Este grupo comenzó a realizar estudios geoeléctricos para conocer que hay debajo de la Setúbal.
"Lo que estamos haciendo es un perfil del suelo de la Laguna Setúbal" dijeron desde el Instituto Nacional del Agua. Son investigaciones tendientes a determinar la profundidad de la arcilla o la del agua.
Mediante un software, se inyecta electricidad debajo de la arena, se lle lo que vuelve al lector y esa diferencia daría un perfil de lo que está bajo el suelo.
En la perforación de 17 metros se extrajo una muestra de sedimentos por cada metro de profundidad, a fin de obtener –a través de análisis que se realizarán en Singapur– la edad exacta en que el sedimento se depositó.
“Hasta el momento, las arenas fosilíferas que pudimos analizar en este sitio nos permitió inferir la edad aproximada de los sedimentos a partir de la antigüedad de los restos fosilizados de animales extintos, alojados en esas arenas.

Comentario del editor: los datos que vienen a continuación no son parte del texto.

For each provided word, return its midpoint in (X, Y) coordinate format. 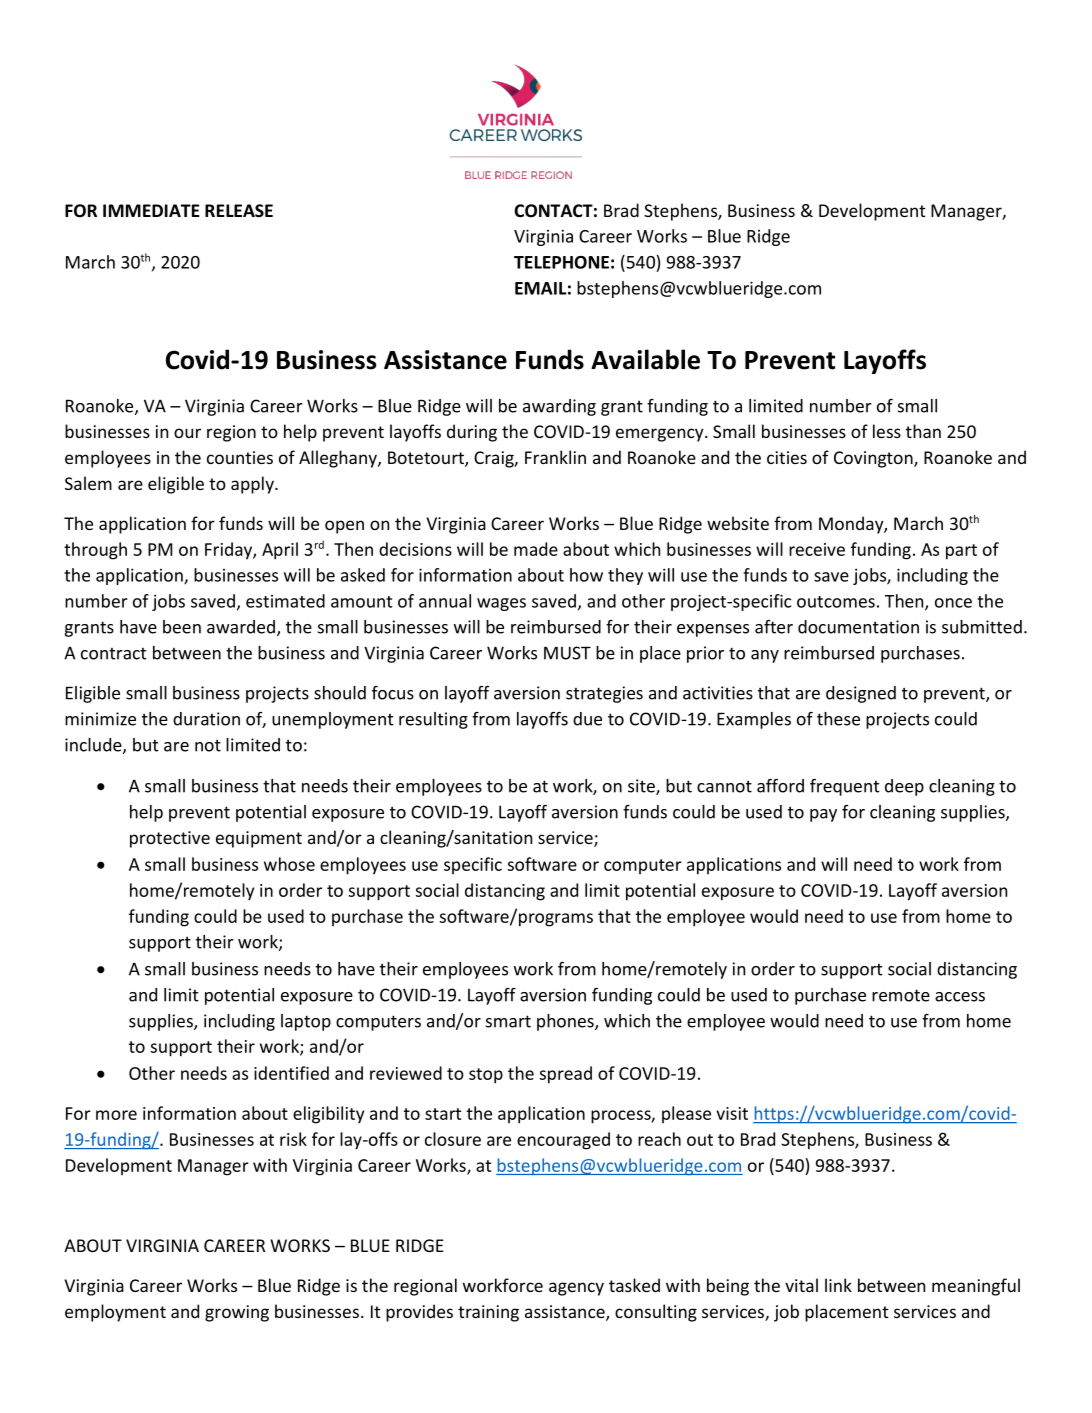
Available (645, 359)
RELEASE (239, 210)
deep (904, 787)
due (587, 719)
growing (237, 1313)
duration (206, 719)
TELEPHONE (561, 262)
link (838, 1285)
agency (576, 1289)
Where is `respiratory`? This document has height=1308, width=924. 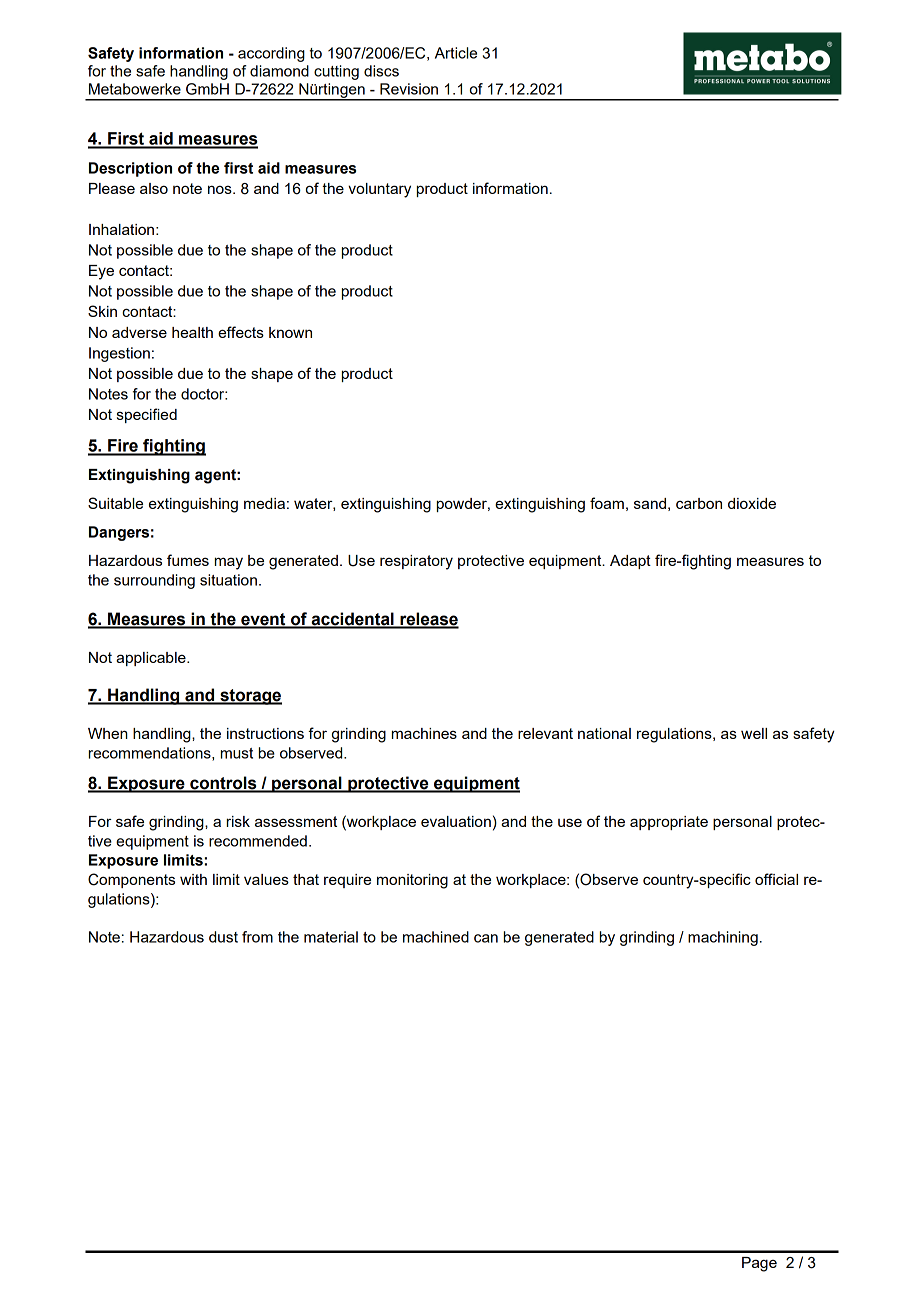
respiratory is located at coordinates (416, 562).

La idea ahora es conocer exactamente cuándo se depositaron esas arenas, lo que permitirá, a su vez, conocer con precisión cuándo vivieron tales animales en este ambiente”, explicó Pía Fernández, docente de la FICH-UNL y becaria del CONICET.
Según la investigadora, para analizar la distribución de los sedimentos en el subsuelo existen diferentes técnicas, entre ellas, las perforaciones –que son estudios directos y puntuales sobre el suelo– y luego métodos geofísicos, como los que se obtienen por los sondeos eléctricos, midiendo la resistividad de los sedimentos al paso de la corriente eléctrica, o la emisión de ondas electromagnéticas de banda ultra ancha a través de un georradar.

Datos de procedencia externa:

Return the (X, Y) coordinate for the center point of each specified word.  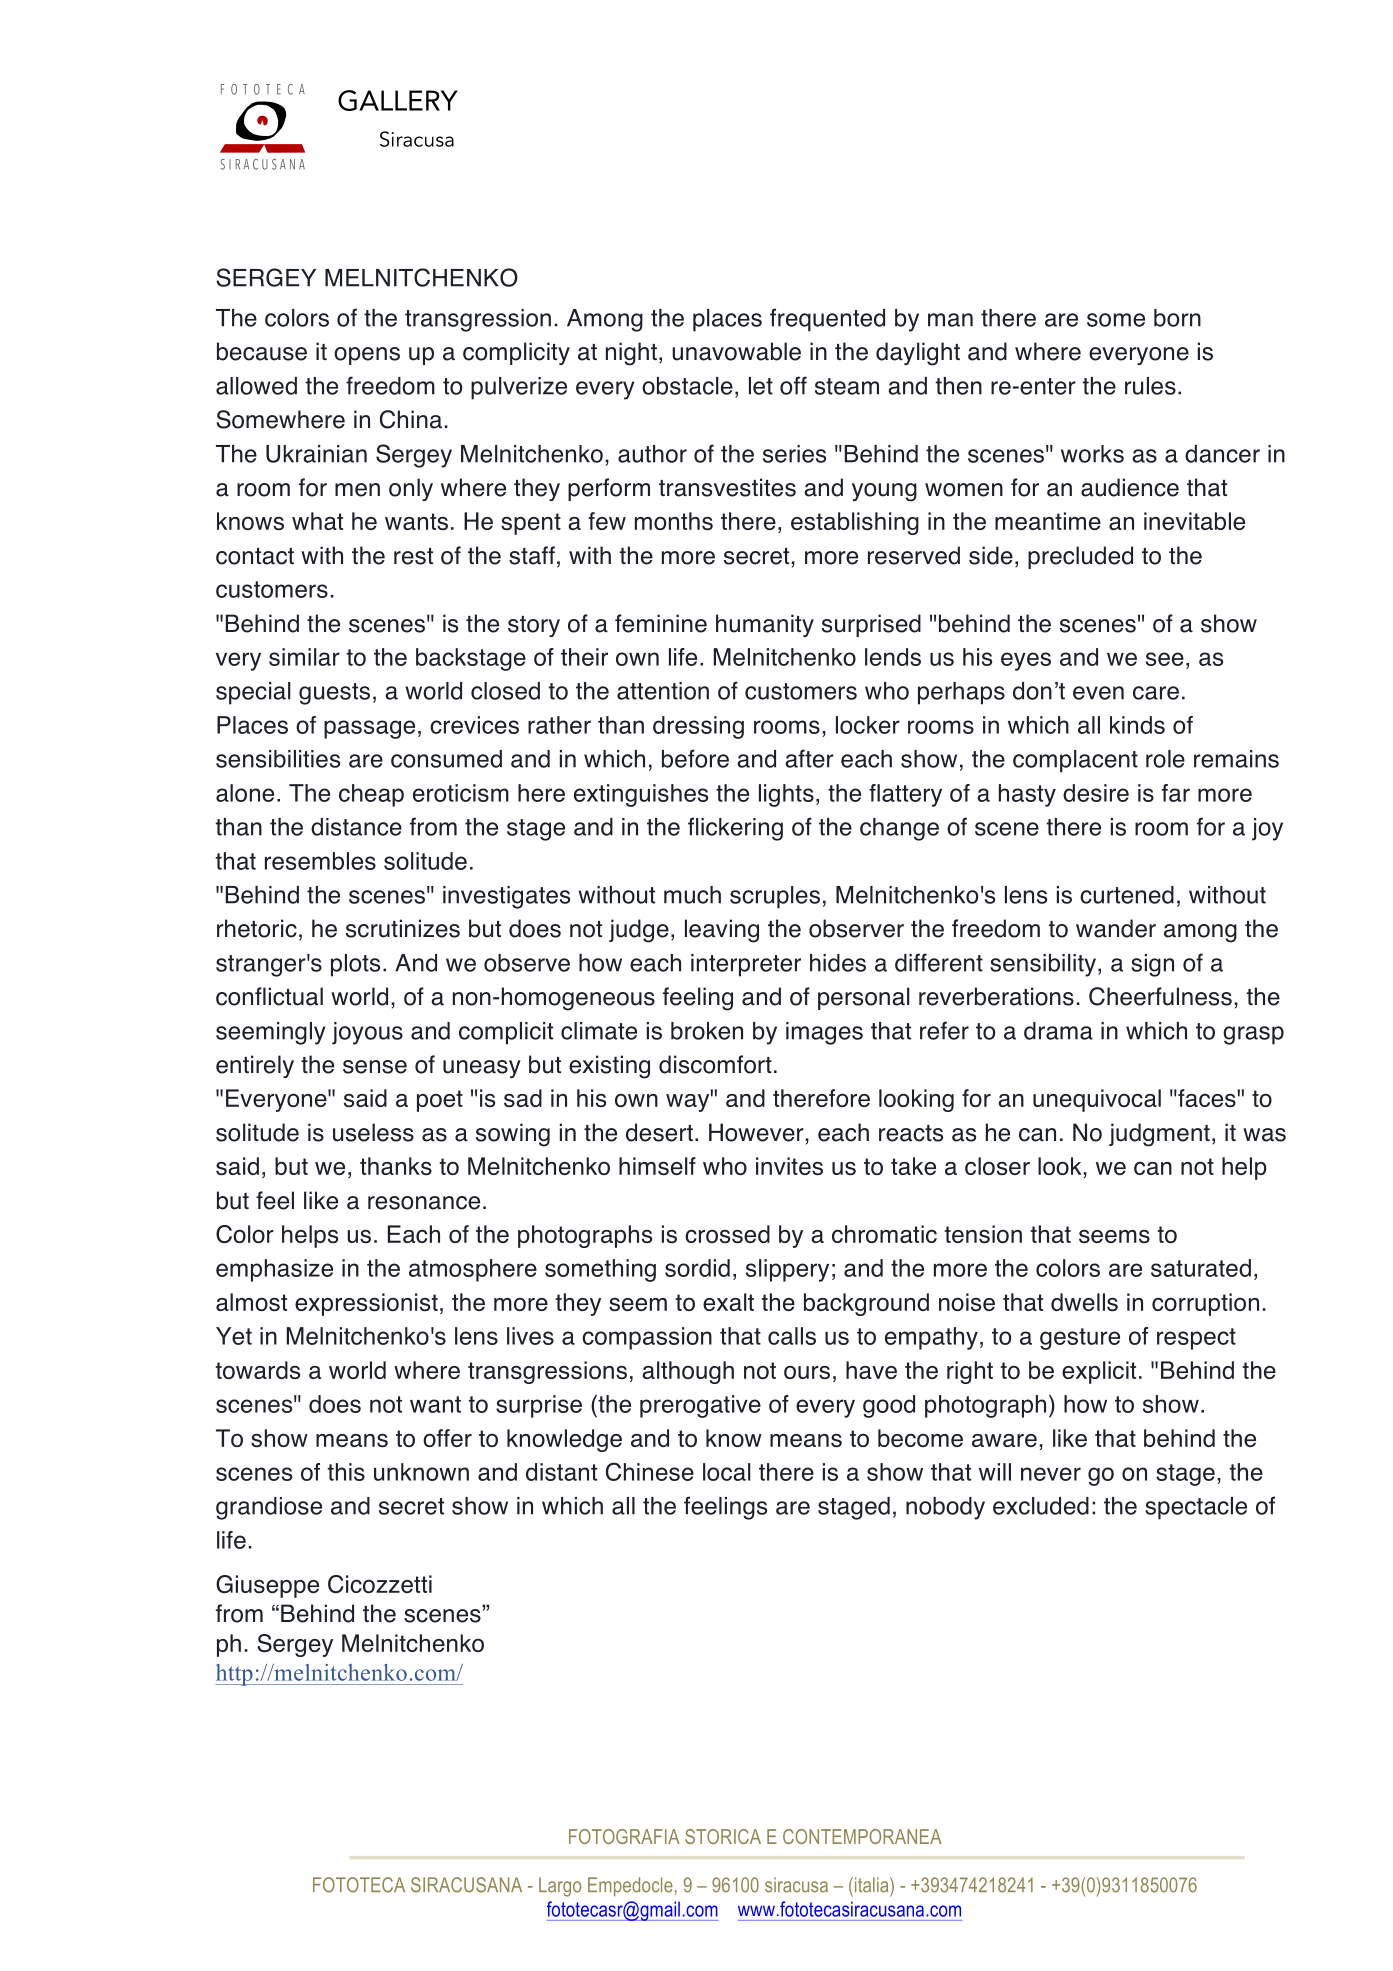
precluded (1080, 557)
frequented (827, 320)
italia (871, 1885)
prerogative (700, 1406)
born (1177, 318)
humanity (765, 625)
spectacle (1196, 1508)
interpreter (746, 965)
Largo (560, 1887)
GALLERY (398, 100)
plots (355, 965)
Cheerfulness (1160, 996)
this (346, 1472)
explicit (1099, 1372)
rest (413, 556)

“Las técnicas que vamos a emplear en la próxima instancia de la investigación son similares a las tomografías u otros estudios de diagnóstico por imágenes utilizados frecuentemente en medicina, dado que permiten obtener una imagen del subsuelo con distintas receptividades, que luego se interpretan geológicamente”, amplió Fernández.
Cabe destacar que esta perforación no hubiese sido posible sin el equipo de la consultora de ingeniería Justo Domé y Asociados, que brindó el servicio de manera altruista. “Valoramos especialmente los grupos de profesionales de investigación de la UNL y creemos en la articulación de lo público y lo privado, donde cada uno aporta lo que mejor sabe hacer”, señalaron desde la empresa, que posee sedes en Paraná, Santa Fe y Rosario.